Saved entries
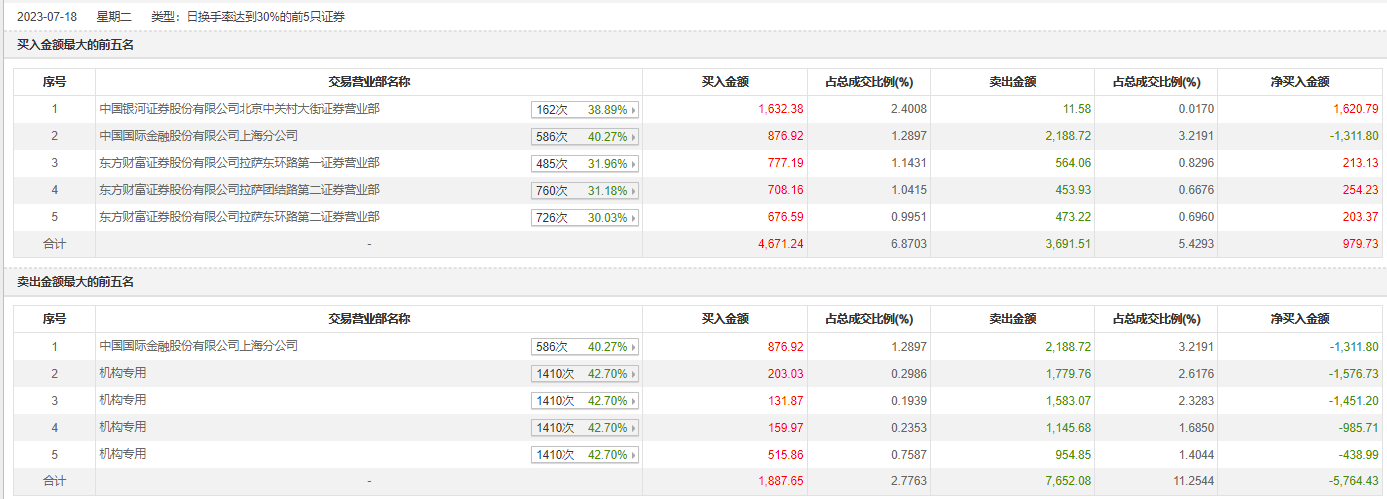Open 中国国际金融上海分公司 link in sell table
This screenshot has height=499, width=1387.
tap(199, 346)
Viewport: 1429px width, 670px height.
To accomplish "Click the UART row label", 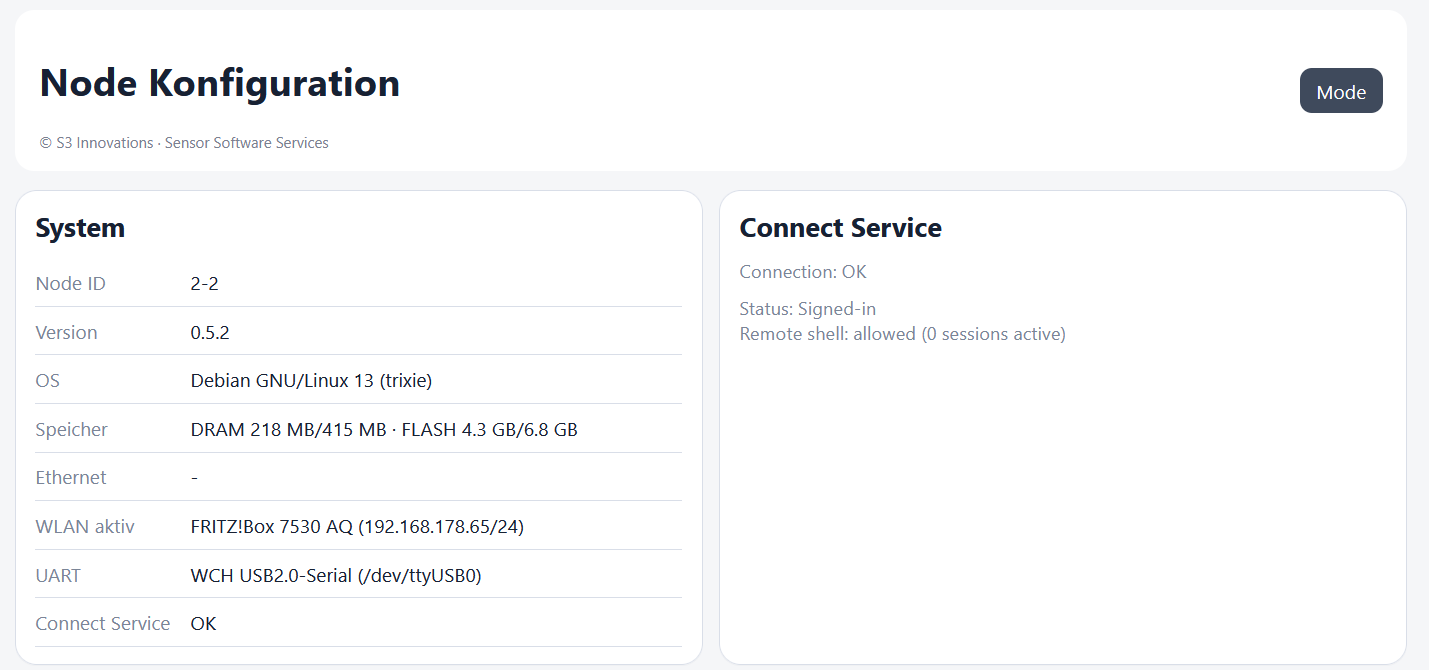I will click(58, 576).
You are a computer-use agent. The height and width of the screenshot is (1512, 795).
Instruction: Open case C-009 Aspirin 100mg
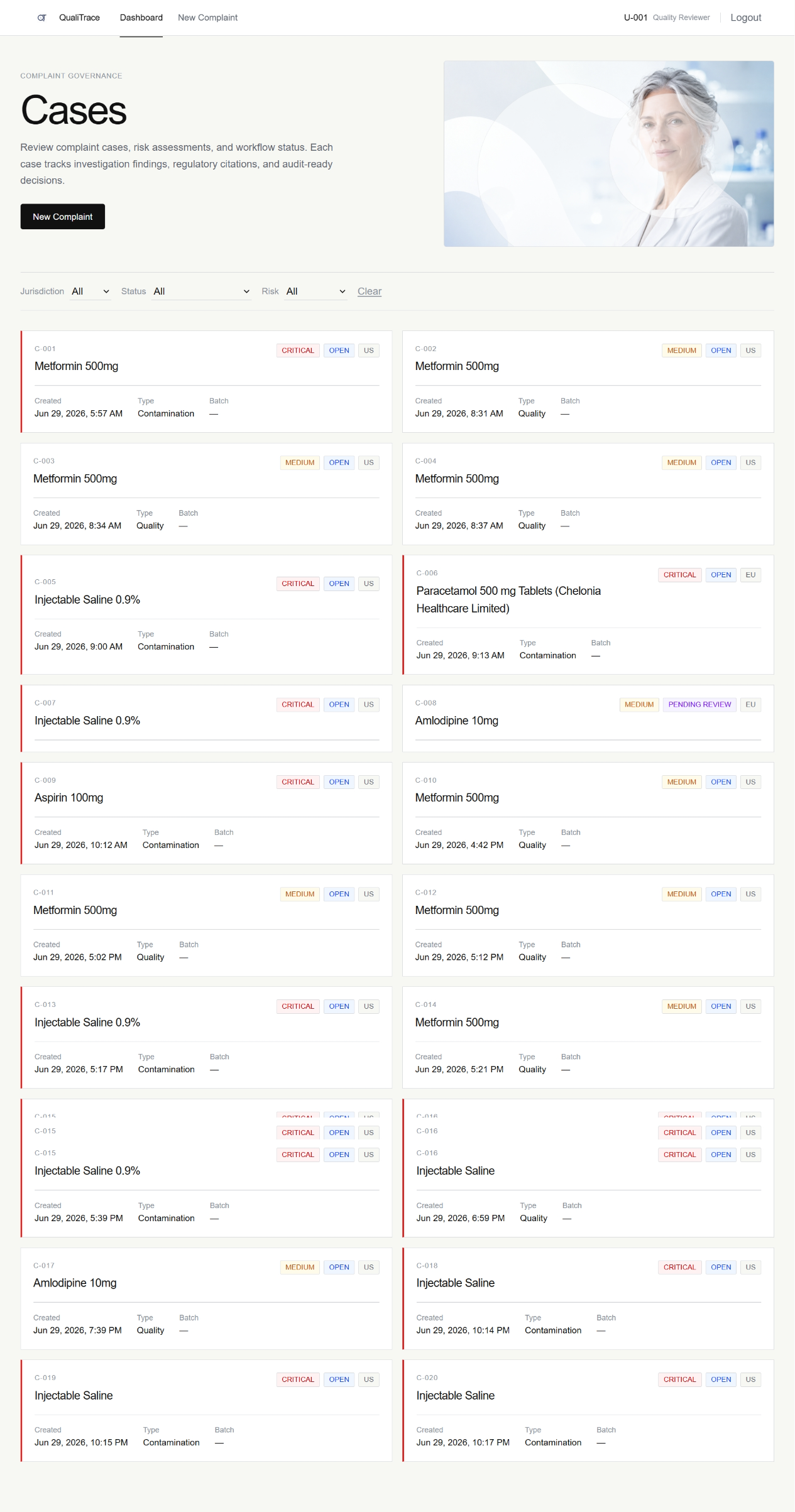tap(206, 813)
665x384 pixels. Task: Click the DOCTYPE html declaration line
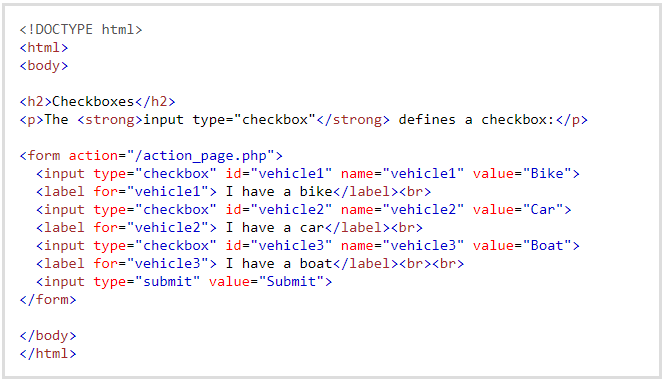(x=81, y=29)
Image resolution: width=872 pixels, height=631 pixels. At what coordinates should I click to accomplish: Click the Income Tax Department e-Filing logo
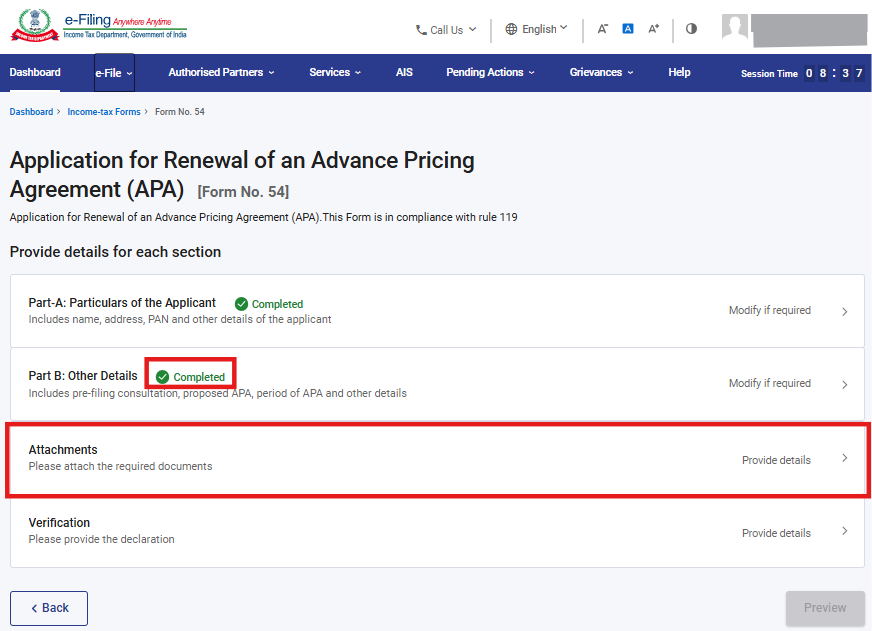[x=98, y=27]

# How to complete this task
Before answering, please find the line containing "Instruction: Open case C-009 Aspirin 100mg" above, then copy exactly from it through the last line of the entries, both included, without pictures.

# Finished task
Instruction: Open case C-009 Aspirin 100mg
tap(206, 813)
665x384 pixels. Task: Click the DOCTYPE html declaration line
(x=81, y=29)
Image resolution: width=872 pixels, height=631 pixels. At what coordinates should I click to accomplish: Click the Income Tax Department e-Filing logo
[x=98, y=27]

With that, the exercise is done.